(The records Opens)

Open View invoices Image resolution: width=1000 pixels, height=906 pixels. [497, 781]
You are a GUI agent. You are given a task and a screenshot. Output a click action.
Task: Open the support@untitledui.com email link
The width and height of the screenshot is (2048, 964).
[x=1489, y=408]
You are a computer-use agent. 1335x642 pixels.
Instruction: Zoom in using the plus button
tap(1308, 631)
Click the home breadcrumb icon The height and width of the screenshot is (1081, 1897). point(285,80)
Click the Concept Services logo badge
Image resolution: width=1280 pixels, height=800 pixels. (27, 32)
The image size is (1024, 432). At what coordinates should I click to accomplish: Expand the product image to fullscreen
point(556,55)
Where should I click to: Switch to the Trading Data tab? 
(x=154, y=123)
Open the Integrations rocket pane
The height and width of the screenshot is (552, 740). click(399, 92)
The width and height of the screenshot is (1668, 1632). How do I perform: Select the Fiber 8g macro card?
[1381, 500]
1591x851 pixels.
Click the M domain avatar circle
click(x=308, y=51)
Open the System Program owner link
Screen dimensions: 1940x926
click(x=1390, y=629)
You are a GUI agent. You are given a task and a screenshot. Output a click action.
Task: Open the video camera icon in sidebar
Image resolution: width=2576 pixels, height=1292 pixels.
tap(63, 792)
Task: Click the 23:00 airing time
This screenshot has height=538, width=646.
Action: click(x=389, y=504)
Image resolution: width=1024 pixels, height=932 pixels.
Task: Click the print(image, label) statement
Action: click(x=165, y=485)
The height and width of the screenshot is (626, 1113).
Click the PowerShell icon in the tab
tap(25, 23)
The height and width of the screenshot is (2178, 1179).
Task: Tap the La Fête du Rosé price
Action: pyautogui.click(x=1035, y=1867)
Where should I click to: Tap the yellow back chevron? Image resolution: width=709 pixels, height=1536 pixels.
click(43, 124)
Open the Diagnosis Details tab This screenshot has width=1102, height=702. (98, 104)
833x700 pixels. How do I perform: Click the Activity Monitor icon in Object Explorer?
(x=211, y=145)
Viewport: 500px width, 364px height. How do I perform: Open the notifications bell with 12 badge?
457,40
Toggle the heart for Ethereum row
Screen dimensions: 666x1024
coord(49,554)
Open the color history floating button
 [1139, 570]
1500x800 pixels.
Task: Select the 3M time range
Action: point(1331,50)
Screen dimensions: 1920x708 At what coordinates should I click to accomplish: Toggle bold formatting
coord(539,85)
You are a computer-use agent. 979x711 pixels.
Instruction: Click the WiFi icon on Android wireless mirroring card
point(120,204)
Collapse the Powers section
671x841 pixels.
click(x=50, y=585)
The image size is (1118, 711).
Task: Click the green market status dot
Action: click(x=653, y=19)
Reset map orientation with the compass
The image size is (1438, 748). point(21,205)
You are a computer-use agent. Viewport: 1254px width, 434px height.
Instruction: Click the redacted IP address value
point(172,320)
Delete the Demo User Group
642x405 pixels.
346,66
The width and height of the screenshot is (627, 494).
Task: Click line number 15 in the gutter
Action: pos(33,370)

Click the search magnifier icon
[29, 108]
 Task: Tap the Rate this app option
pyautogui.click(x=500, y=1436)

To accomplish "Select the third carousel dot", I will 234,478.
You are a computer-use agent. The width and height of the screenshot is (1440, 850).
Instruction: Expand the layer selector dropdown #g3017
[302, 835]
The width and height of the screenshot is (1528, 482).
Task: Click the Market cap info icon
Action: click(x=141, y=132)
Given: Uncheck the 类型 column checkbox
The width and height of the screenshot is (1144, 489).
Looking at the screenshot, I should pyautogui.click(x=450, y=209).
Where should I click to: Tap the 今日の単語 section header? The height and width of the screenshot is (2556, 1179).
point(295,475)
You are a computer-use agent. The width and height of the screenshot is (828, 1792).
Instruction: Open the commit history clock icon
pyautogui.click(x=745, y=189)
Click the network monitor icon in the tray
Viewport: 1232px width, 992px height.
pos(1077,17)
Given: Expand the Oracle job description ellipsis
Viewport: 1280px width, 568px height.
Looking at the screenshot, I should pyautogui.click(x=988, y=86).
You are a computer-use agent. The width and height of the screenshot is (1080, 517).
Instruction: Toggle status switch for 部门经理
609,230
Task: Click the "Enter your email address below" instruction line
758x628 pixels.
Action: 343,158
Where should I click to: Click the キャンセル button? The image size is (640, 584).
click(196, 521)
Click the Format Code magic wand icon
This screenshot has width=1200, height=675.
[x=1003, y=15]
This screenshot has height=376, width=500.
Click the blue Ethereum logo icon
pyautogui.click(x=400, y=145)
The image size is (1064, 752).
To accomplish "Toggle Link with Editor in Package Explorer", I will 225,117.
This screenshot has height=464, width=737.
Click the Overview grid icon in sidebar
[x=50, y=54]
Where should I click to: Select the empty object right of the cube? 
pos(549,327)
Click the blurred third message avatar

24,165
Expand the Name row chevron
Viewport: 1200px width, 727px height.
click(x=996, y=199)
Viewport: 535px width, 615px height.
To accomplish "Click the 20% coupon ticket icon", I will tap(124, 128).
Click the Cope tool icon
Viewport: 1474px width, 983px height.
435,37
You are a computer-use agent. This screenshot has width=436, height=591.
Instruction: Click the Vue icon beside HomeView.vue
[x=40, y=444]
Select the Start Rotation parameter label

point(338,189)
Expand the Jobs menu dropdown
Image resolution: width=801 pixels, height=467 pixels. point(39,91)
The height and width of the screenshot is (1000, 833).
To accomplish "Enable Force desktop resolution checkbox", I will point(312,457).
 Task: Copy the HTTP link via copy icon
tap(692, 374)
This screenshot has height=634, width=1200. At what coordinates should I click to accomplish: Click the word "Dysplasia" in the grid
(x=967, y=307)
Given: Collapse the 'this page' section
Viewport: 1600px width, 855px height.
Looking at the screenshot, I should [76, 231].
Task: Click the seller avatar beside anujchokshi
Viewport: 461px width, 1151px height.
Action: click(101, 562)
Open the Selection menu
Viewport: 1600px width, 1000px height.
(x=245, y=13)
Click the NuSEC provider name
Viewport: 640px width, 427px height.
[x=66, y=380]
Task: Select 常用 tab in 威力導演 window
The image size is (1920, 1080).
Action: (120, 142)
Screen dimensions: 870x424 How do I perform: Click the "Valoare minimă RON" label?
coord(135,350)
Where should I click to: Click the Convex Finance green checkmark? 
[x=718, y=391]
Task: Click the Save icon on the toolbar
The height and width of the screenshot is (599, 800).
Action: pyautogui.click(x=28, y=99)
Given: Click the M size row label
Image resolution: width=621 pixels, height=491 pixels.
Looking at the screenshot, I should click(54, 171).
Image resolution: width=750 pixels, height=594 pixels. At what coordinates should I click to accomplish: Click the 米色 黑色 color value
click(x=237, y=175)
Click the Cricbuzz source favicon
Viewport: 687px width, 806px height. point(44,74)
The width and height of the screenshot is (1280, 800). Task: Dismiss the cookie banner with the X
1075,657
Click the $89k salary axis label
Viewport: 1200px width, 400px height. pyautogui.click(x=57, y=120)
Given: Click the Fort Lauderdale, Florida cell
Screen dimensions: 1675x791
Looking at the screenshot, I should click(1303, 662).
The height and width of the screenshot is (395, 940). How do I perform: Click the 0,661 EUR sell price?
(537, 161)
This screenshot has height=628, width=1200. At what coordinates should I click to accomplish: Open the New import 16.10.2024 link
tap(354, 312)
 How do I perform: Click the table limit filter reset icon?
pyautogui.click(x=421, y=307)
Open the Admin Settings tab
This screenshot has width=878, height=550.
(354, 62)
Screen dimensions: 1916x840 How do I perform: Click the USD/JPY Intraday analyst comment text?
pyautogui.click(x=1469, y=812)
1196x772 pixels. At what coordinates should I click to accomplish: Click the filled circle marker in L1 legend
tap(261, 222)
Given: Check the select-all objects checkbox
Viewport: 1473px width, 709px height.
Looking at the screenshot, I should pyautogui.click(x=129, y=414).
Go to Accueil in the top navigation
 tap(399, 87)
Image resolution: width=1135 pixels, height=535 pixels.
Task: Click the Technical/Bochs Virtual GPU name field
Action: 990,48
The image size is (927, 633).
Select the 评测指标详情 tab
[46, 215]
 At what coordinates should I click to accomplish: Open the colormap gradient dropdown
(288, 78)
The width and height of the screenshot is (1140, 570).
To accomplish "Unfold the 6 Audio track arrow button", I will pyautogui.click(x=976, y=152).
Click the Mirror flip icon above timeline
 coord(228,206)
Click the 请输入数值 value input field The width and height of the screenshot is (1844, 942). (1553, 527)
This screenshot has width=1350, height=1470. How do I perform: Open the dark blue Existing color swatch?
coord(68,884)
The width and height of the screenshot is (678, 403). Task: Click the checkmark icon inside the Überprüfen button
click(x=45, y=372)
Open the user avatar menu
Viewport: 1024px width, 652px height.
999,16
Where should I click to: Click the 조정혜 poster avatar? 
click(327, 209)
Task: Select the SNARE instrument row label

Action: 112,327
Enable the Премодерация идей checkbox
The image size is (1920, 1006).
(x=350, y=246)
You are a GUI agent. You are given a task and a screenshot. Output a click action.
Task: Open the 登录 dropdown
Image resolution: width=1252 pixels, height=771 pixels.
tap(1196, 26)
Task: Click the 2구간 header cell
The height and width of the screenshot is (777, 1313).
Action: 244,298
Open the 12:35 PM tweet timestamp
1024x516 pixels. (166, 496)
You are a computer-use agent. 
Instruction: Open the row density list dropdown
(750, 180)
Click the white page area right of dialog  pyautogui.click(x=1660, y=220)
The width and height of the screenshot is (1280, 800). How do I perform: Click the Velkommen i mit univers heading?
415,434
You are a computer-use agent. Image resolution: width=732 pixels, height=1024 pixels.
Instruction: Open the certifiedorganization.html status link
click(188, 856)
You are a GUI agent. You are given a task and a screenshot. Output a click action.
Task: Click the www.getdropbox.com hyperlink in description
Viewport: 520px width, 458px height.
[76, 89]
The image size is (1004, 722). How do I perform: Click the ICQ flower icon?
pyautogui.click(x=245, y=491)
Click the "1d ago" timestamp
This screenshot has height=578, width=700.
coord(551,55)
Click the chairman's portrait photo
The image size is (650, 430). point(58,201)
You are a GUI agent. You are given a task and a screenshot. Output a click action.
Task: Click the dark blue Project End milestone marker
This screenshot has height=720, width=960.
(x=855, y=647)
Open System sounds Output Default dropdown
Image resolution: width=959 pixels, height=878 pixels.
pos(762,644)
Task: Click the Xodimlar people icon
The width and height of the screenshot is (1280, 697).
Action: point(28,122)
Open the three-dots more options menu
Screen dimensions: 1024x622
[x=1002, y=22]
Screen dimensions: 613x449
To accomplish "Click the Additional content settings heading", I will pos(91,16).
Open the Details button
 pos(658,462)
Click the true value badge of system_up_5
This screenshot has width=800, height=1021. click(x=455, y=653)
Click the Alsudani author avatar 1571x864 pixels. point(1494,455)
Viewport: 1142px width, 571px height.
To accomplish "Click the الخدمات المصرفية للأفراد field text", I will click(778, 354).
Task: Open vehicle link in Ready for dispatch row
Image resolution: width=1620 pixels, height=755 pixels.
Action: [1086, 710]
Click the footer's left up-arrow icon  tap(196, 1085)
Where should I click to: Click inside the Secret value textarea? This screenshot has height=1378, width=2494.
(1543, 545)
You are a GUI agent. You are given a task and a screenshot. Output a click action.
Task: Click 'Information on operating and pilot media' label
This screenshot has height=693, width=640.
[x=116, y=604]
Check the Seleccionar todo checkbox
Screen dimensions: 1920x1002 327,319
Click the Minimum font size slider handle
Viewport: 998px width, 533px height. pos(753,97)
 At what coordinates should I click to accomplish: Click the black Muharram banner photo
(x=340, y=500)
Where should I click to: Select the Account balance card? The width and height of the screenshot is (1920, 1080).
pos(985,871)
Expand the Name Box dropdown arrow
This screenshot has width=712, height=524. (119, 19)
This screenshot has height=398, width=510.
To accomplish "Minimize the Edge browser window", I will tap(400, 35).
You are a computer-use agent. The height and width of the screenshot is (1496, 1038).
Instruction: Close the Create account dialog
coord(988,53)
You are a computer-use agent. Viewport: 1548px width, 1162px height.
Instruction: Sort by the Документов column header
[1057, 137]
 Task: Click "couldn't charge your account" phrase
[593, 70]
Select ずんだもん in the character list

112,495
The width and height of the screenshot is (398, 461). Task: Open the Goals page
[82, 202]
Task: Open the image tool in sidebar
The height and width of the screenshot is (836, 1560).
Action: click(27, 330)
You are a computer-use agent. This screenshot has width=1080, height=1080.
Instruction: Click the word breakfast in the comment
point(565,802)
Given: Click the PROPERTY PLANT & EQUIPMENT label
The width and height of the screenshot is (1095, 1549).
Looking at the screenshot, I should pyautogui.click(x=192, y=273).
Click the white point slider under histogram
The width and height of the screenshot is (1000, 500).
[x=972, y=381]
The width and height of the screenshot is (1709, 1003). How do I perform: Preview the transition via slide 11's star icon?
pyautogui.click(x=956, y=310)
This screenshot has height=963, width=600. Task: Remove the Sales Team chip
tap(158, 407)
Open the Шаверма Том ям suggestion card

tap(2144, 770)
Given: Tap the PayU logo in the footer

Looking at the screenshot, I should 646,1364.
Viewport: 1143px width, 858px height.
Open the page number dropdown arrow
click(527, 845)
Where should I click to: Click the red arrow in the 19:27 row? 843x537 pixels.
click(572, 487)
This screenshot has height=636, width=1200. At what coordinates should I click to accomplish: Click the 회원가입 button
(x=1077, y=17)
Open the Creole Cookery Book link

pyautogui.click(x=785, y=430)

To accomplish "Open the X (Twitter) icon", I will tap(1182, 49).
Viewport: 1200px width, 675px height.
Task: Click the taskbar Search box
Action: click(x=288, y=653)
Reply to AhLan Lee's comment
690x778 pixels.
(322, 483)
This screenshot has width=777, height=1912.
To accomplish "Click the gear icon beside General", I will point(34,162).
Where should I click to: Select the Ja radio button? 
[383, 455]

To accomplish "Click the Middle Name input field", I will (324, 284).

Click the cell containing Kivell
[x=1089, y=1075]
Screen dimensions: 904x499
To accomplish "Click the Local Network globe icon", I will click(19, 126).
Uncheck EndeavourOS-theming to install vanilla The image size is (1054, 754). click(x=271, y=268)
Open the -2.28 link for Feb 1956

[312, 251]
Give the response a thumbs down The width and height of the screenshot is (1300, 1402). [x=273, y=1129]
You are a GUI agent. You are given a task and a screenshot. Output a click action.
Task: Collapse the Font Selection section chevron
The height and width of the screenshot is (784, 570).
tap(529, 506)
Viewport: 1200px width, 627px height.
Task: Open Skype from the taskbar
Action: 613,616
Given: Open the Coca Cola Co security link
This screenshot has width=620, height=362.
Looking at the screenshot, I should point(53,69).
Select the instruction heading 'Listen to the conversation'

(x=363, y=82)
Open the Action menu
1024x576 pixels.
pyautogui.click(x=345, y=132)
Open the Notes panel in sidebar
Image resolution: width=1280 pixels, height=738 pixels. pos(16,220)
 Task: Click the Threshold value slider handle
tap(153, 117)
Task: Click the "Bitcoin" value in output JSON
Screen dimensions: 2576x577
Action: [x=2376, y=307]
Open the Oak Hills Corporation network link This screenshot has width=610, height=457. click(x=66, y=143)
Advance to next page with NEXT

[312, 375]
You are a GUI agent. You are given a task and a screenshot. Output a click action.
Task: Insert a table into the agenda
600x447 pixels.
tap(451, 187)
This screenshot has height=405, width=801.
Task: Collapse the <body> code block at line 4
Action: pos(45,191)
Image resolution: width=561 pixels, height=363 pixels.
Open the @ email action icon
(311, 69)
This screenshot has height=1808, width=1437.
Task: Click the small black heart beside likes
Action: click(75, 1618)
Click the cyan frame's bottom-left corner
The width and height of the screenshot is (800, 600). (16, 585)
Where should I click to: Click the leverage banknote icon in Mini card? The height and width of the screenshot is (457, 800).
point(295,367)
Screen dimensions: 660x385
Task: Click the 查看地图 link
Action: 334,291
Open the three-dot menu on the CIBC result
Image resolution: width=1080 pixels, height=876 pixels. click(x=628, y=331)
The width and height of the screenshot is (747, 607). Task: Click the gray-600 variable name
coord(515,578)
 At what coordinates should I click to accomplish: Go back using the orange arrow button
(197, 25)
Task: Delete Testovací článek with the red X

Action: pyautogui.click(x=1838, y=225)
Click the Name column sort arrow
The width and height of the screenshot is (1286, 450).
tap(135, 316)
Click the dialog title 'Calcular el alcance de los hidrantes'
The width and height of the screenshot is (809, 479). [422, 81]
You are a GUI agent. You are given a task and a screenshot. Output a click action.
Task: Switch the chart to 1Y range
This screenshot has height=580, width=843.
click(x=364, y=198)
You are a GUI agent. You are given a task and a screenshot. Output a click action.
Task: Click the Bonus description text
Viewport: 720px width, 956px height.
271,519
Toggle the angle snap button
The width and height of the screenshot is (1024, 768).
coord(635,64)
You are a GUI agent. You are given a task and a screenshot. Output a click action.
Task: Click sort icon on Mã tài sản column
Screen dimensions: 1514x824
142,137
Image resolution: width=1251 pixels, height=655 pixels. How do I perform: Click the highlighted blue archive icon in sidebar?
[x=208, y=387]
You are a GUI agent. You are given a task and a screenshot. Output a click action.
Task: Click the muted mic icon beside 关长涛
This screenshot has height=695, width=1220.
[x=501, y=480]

(The records Closes)

**About this task:** Take from the listing above each line that contains the string "computer".

**Solution to this task:**
You are a computer-use agent. 1335x642 pixels.
You are a computer-use agent. 979x711 pixels.
You are a computer-use agent. Viewport: 1254px width, 434px height.
You are a computer-use agent. The width and height of the screenshot is (1440, 850).
You are a computer-use agent. The width and height of the screenshot is (828, 1792).
You are a computer-use agent. The width and height of the screenshot is (1080, 517).
You are a computer-use agent. This screenshot has width=436, height=591.
You are a computer-use agent. 
You are a computer-use agent. Image resolution: width=732 pixels, height=1024 pixels.
You are a computer-use agent. The height and width of the screenshot is (1496, 1038).
You are a computer-use agent. Viewport: 1548px width, 1162px height.
You are a computer-use agent. This screenshot has width=1080, height=1080.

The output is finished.